Before I left, I opened an email that had arrived the previous day from Madeleine, but that I’d put off reading. Based on her experience with patients through the years, she wrote—she and Evelyn had once talked about this—she had come to a conclusion that our brief friendship confirmed: in these matters, the motor in men’s engines was usually sex, while what women wanted was romance, and that this difference often continued into marriage.

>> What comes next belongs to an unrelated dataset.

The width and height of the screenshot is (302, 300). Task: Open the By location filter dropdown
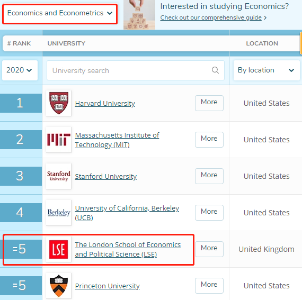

At the hospital, I was diagnosed with the virus and with pneumonia, and sent to the ICU. The next day I was put on a ventilator. What surprised me was how much, in my waking moments, I found myself thinking about Madeleine, and about how I wished I could tell her how wonderful it had been, during the days that followed on our one evening together, simply to know that she existed—and also, like a young man still alive in the older man I’d become, about how much I’d been looking forward to seeing her again. I wished, too, that I’d felt free to tell her why I’d behaved the way I had during the previous few weeks, but as I drifted in and out of consciousness the words of her email kept repeating themselves until they brought me to the comforting conclusion that she would, in time, forgive me for behavior she would attribute not to me, but to my gender. Less comforting, however, was the realization that I’d been so intensely focused on protecting my family from feelings of culpability that I’d given no thought as to how, were I a carrier, my act might have affected others.
The doctors were not optimistic about my chances for anything resembling a full recovery, and from the way my son choked up several times when we spoke on the phone, I assumed the doctors had been candid with him about how debilitated my condition was. Still, there was good news, I believed, and the good news was that while my son, his wife, and my grandchildren might think of me as being a fond and foolish old man, they’d be able to take comfort from how sweet our last visit had been, and—most important!—they’d believe it was not their visit, but the irresponsible binge I’d gone on that had brought me to the ICU, and so, should a worst-case scenario come to pass, they would be free to grieve for me without guilt.